To find \( \csc\left(-\frac{7\pi}{6}\right) \), we proceed as follows:

### Step 1: Recognize the angle
The cosecant function is the reciprocal of sine, so:
\[
\csc(\theta) = \frac{1}{\sin(\theta)}
\]

### Step 2: Simplify the angle
We simplify the given angle \( -\frac{7\pi}{6} \) by adding \( 2\pi \) (since the sine function is periodic with period \( 2\pi \)):

\[
-\frac{7\pi}{6} + 2\pi = -\frac{7\pi}{6} + \frac{12\pi}{6} = \frac{5\pi}{6}
\]

So, \( \csc\left(-\frac{7\pi}{6}\right) = \csc\left(\frac{5\pi}{6}\right) \).

### Step 3: Find the sine of \( \frac{5\pi}{6} \)
The angle \( \frac{5\pi}{6} \) is in the second quadrant, where sine is positive. The reference angle is \( \frac{\pi}{6} \), and we know:
\[
\sin\left(\frac{5\pi}{6}\right) = \sin\left(\frac{\pi}{6}\right) = \frac{1}{2}
\]

### Step 4: Find cosecant
Since \( \csc(\theta) = \frac{1}{\sin(\theta)} \), we have:
\[
\csc\left(\frac{5\pi}{6}\right) = \frac{1}{\frac{1}{2}} = 2
\]

Thus, \( \csc\left(-\frac{7\pi}{6}\right) = 2 \).

Would you like more details, or do you have any questions?

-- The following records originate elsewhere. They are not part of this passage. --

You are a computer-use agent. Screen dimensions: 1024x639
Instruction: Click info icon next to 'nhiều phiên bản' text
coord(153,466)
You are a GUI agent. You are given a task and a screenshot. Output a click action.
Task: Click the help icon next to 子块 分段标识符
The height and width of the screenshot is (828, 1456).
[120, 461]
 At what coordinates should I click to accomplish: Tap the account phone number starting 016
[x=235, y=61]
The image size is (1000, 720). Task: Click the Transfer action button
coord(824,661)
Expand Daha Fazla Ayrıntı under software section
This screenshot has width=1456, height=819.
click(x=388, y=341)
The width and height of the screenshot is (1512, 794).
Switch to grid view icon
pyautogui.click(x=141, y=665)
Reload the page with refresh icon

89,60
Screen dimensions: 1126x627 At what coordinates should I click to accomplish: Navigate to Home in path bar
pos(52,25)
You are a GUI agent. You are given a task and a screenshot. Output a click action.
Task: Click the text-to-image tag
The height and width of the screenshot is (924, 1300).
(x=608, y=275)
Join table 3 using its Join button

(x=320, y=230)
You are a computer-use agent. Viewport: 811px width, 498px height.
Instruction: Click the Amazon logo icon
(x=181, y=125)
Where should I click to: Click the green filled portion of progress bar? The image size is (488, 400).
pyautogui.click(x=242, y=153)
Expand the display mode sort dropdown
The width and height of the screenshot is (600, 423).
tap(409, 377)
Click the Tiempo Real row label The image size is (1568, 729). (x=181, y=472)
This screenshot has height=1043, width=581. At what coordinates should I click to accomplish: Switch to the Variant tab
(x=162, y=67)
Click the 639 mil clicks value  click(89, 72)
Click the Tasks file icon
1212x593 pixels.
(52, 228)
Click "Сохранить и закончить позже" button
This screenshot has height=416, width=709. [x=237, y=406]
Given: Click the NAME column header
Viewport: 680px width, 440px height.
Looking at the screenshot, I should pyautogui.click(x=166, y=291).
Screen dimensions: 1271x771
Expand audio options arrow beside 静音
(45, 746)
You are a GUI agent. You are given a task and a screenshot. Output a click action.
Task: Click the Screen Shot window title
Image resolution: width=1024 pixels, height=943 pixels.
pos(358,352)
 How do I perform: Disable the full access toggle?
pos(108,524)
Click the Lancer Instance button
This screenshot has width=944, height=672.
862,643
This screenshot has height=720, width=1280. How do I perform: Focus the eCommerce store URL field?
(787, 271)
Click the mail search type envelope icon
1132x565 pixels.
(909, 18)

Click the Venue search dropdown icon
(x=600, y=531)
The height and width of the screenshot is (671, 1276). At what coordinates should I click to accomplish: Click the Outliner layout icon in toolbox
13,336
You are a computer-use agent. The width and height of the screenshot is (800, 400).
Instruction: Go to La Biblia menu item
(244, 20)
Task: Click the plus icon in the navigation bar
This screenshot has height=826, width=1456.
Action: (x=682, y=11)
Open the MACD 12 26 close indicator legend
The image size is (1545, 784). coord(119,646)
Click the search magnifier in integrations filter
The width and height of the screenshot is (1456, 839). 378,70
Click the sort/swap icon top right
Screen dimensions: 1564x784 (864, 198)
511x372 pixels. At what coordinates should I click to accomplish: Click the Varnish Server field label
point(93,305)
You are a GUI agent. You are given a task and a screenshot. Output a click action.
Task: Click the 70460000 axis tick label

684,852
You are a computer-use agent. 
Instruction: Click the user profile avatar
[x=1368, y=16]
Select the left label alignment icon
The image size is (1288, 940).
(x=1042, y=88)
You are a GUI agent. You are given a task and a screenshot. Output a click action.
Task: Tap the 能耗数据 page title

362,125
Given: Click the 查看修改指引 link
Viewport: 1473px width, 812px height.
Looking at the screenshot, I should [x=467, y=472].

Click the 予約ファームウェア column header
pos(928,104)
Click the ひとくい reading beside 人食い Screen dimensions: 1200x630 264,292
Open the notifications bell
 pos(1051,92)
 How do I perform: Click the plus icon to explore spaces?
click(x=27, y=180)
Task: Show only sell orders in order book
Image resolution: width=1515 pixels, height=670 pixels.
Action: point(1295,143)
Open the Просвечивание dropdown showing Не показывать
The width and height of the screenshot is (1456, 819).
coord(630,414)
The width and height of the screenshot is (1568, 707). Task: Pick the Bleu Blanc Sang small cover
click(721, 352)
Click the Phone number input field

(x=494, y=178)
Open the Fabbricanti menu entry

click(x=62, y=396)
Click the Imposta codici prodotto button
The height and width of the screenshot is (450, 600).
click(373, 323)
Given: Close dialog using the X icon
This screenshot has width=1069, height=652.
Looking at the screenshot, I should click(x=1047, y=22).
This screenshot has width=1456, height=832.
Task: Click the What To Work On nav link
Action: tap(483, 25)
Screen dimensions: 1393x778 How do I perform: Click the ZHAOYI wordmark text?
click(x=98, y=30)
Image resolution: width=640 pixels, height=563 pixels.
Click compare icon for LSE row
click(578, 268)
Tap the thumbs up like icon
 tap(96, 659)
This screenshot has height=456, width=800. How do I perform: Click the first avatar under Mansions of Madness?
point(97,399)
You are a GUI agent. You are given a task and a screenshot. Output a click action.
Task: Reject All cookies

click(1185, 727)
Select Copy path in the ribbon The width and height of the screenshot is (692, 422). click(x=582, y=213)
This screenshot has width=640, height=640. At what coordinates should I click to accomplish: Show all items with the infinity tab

Here are 5 related questions:
1. What is \( \csc\left(-\frac{\pi}{3}\right) \)?
2. How do you calculate \( \sin\left(-\frac{5\pi}{4}\right) \)?
3. What is the period of the cosecant function?
4. How do you find the reference angle for \( -\frac{7\pi}{6} \)?
5. Can you explain how the reciprocal identities apply to trigonometric functions?

**Tip:** For negative angles, always try to simplify by adding \( 2\pi \) to convert them to positive angles within a standard range.

Learn how to calculate cosec(-7π/6) using angle simplification and the reciprocal identity of trigonometric functions. This step-by-step solution explains how to convert the negative angle into a standard range and find the cosecant value. Suitable for Grades 10-12 students learning advanced trigonometry.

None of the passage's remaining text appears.